LOGON/JOB INITIATION - MULTIFACTOR AUTHENTICATION FAILURE OM Web Viewer 12.1
search cancel

LOGON/JOB INITIATION - MULTIFACTOR AUTHENTICATION FAILURE OM Web Viewer 12.1

book

Article ID: 188790

calendar_today

Updated On:

Products

Output Management Web Viewer

Issue/Introduction

How to use Multi-factor-authentication on the mainframe and OM Web viewer 12.1.  Getting LOGON/JOB INITIATION - MULTIFACTOR AUTHENTICATION FAILURE.

The user signs into the page using their MFA credentials and is led to the advanced search screen with the repositories listed. If the user selects the repository, the password is passed to the repository as it was entered at initial logon (which has now expired), and it returns as a failed logon - Strike One.  If the user clicks on another repository, Strike Two, and so on. By the end of their session, the user is suspended.   

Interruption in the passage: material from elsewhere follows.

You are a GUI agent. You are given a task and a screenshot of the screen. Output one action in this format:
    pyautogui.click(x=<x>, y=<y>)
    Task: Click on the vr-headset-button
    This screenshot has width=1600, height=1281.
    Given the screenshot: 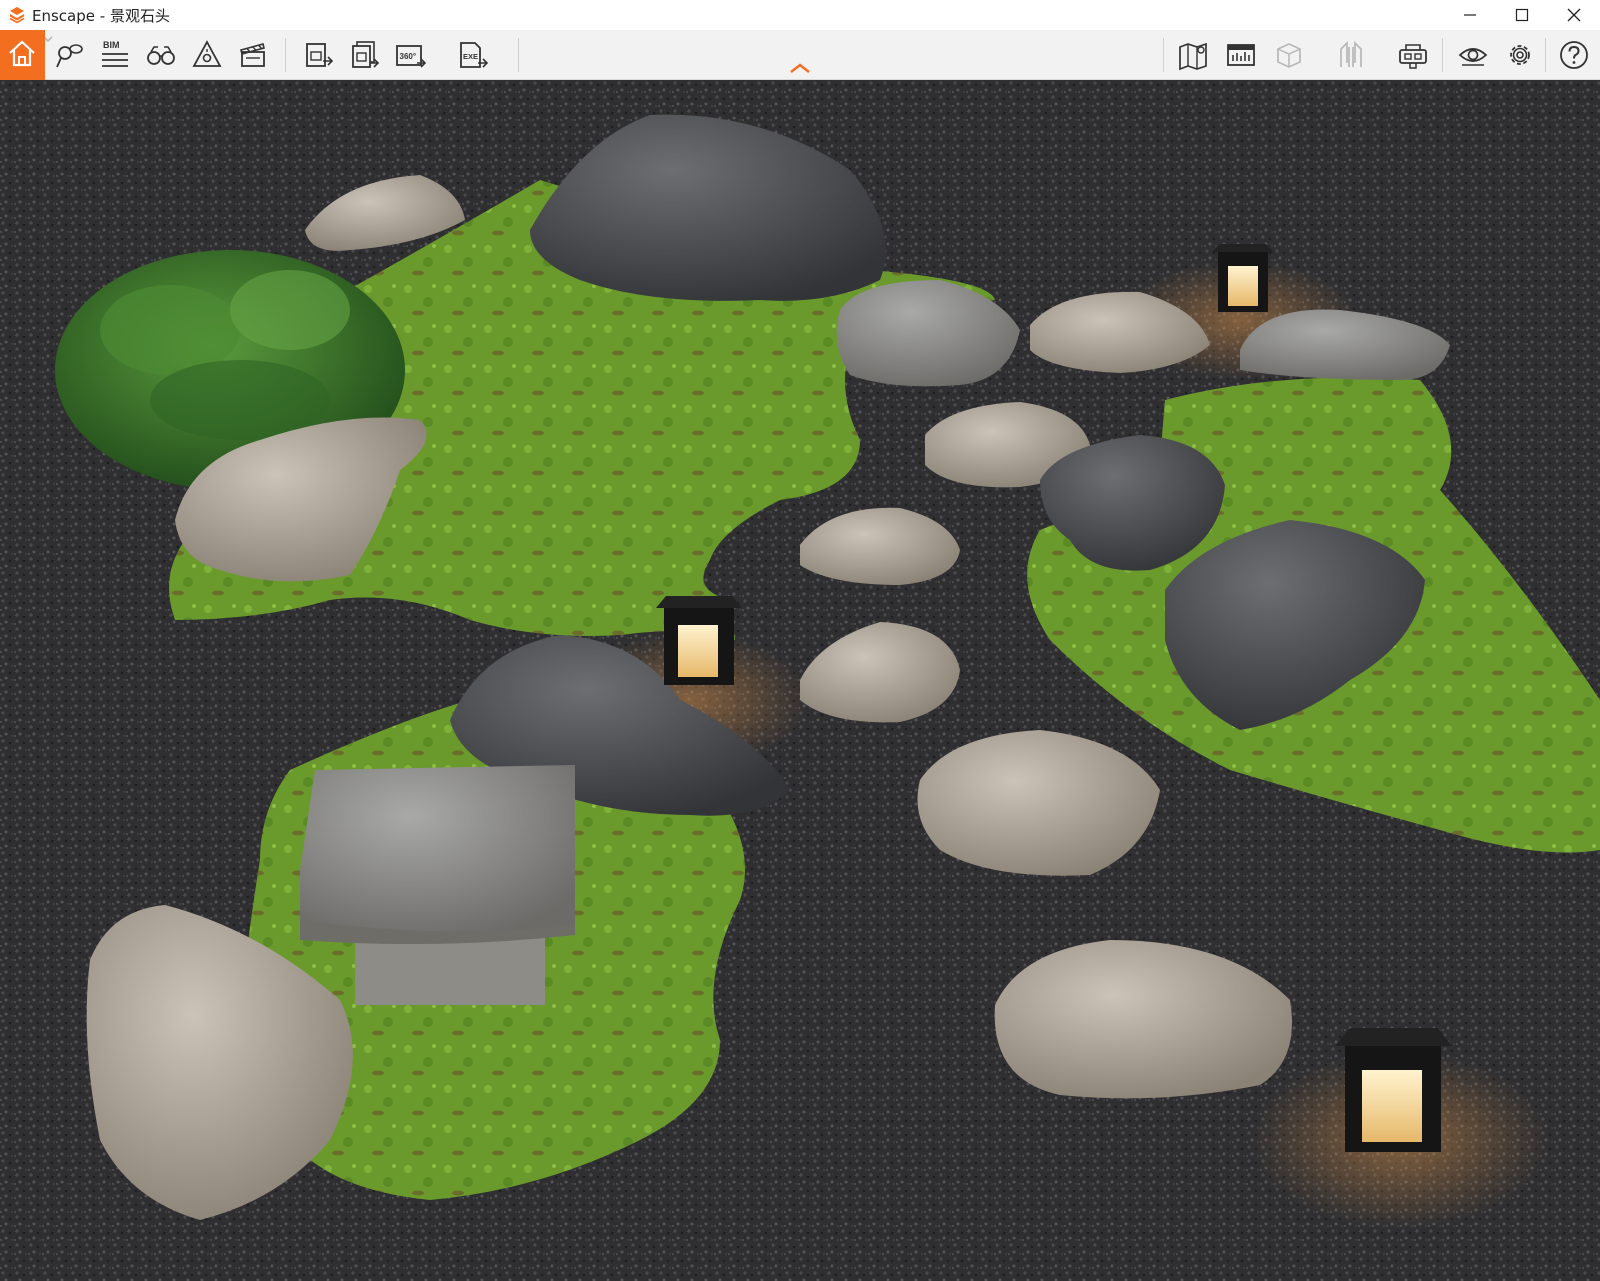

How do we set up OM Web Viewer so it will not automatically log into the repository when clicked, and instead pull up a user/pw box? In the credentials panel, there is the ability to store different passwords for different repositories, but these are static. Populating that field, then switching back to the main screen to select the repository before the password expires is not practical. How does OM Web Viewer 12.1 support MFA?

Environment

Output Management Web Viewer 12.1

Resolution

  1. Be at 12.1 Web Viewer Build 198 or above. If you are not, download the latest Build and use it to update your OM Web Viewer.
  2. Once at Build 198 or later, go to the Administration Tab and for the Repositories, check the option
    PassPhrase Supported on LPAR
    This will only affect the login to the View Repositories, not the initial Single Sign-on to the Mainframe from the OM Web Viewer Logon screen.
  3. Create a second repository, one which can be pointing to the same database as the single one you have already, but with a different name.  This will force the Advanced Search tab to show the 2 defined repositories and it will not go straight into the only one defined.
    This setup allows the first password error to bring up a new invalid credentials box which will allow the MFA appended password to work.

The process described above was written to allow the use of MFA for the Repository Logons.